화학공학소재연구정보센터
International Journal of Coal Geology, Vol.175, 26-39, 2017
Fluid flow from matrix to fractures in Early Jurassic shales
The potential of shale reservoirs for gas extraction is largely determined by the permeability of the rock. Typical pore diameters in shales range from the pm down to the nm scale. The permeability of shale reservoirs is a function of the interconnectivity between the pore space and the natural fracture network present. We have measured the permeability of the Whitby Mudstone, the exposed counterpart of the Posidonia Shales buried in the Dutch subsurface and a possible target for unconventional gas, using different methods and established a correlation with the microstructures and pore networks present down to the nanometer scale. Whitby Mudstone is a clay rich rock with a low porosity. The permeability of the Whitby Mudstone is in the range of 10(-18) m(2)-10(-21) m(2). 2D microstructures of the Whitby Mudstone show no connected pore networks, but isolated pore bodies mainly situated in the clay matrix, whereas 3D data shows that connected pore networks are present in less compacted parts of the rock.
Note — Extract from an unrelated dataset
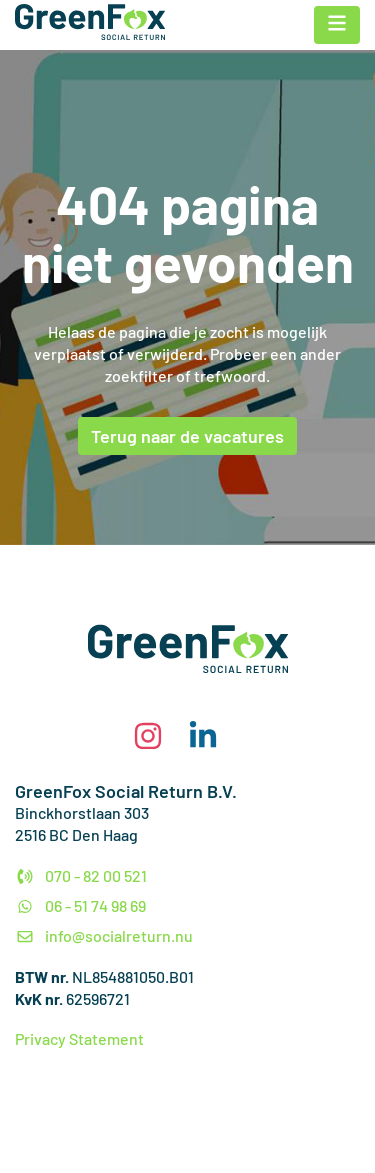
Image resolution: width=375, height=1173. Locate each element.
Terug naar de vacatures (187, 436)
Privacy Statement (79, 1038)
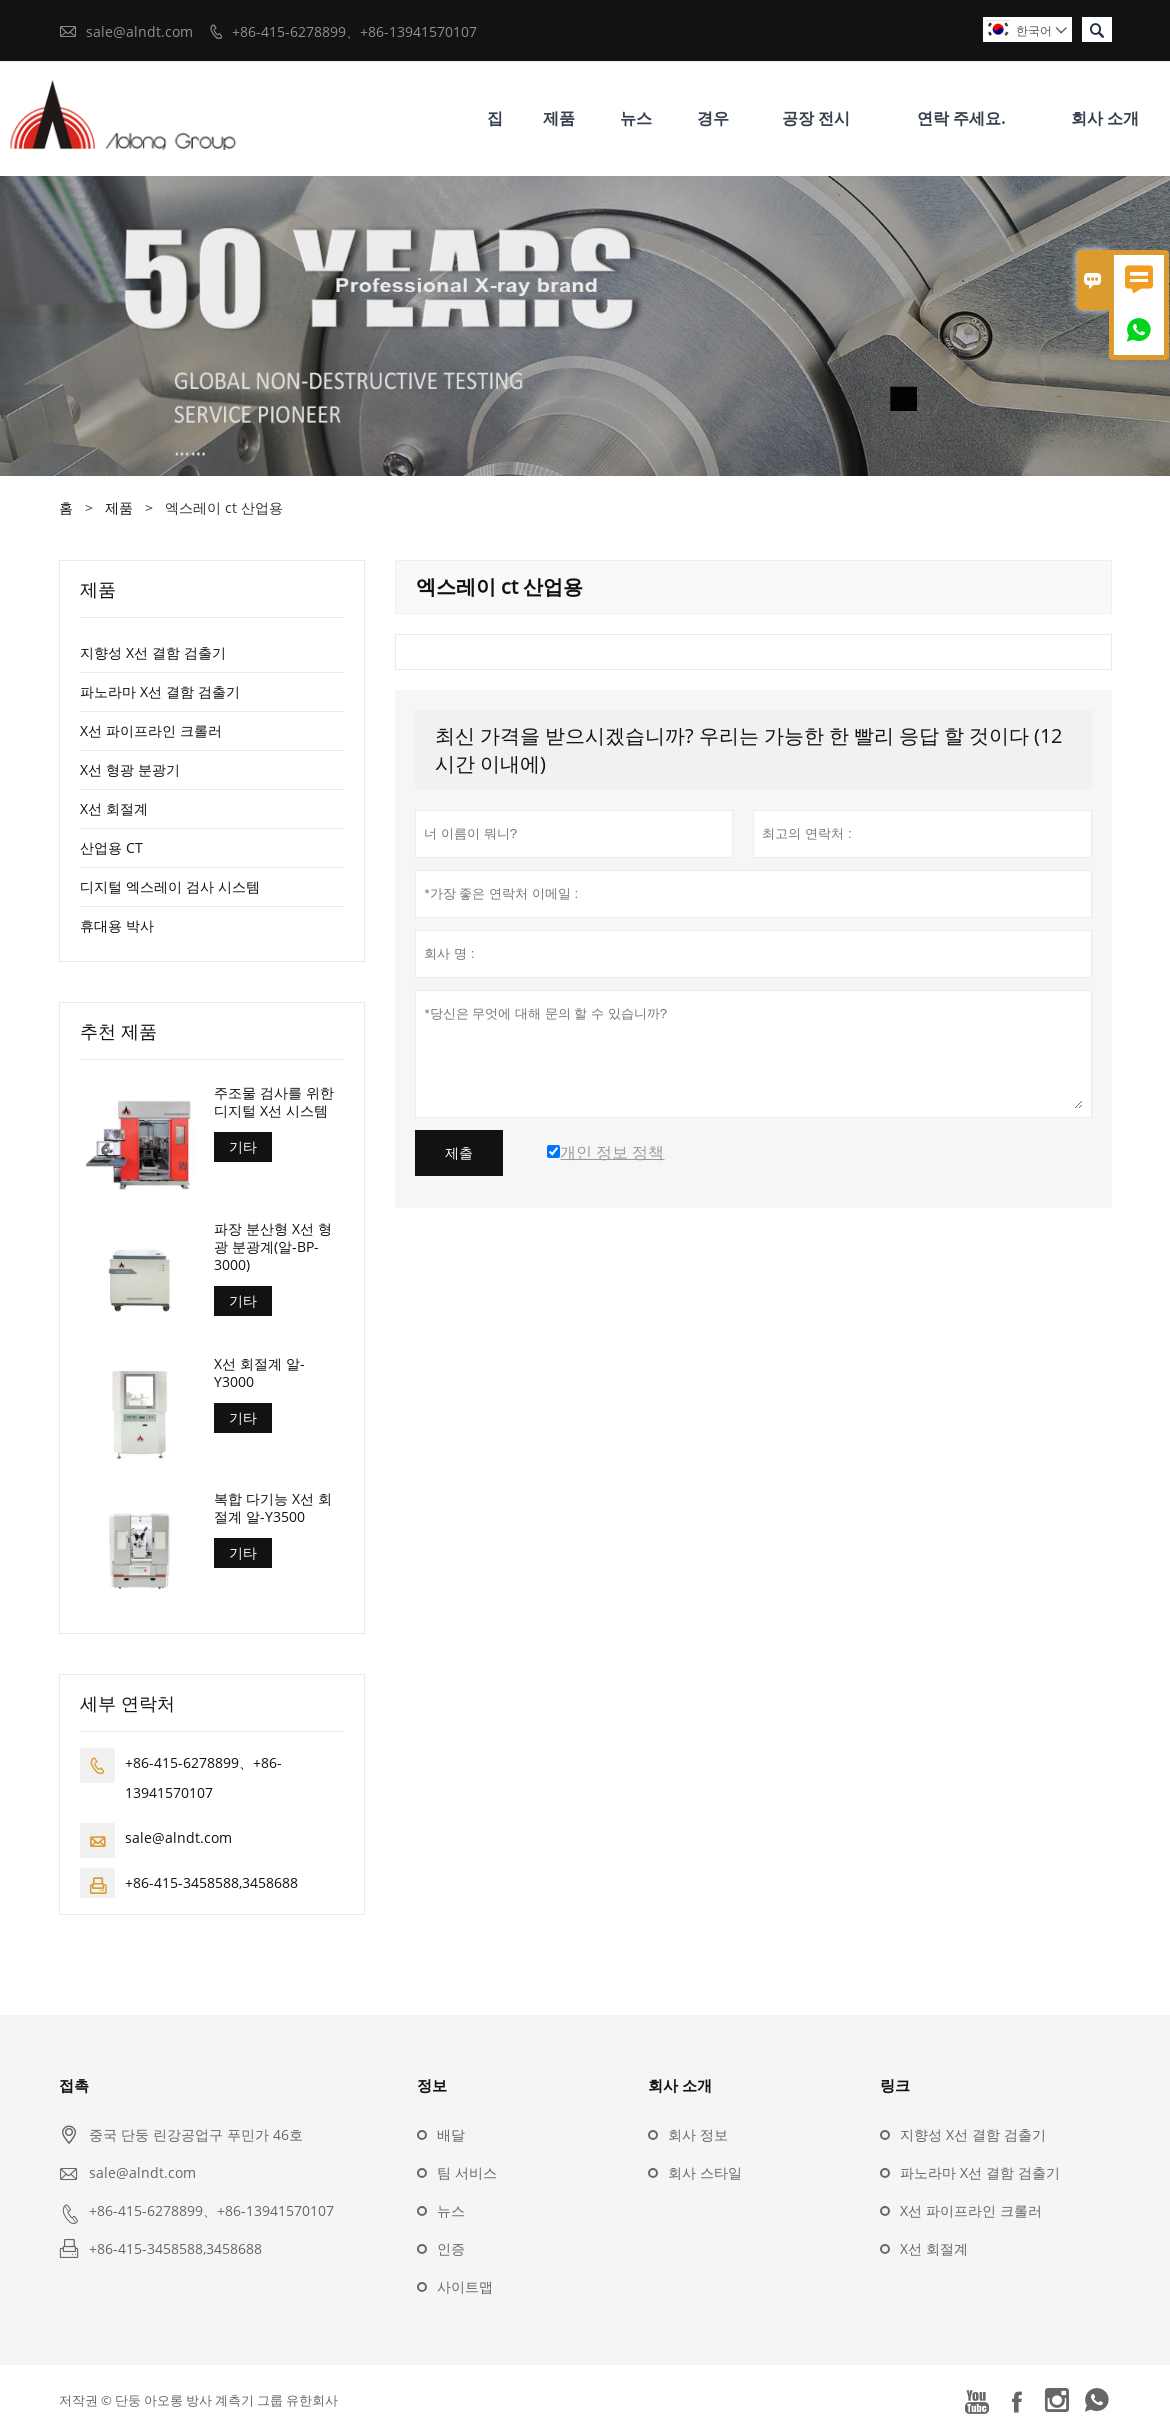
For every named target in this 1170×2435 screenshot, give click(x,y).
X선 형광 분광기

A closely spaced interconnected fracture network is often required to speed up transport of fluids from the matrix into a producing well. For fluids within the matrix the nearest natural fracture is on average at a distance of approximately 10 cm in the Whitby Mudstone. The combination of the permeability data and the porosity data with natural fracture spacing of the fractures present in outcrops along the Yorkshire coast (UK) resulted in new insights into possible fluid pathways from reservoir to well.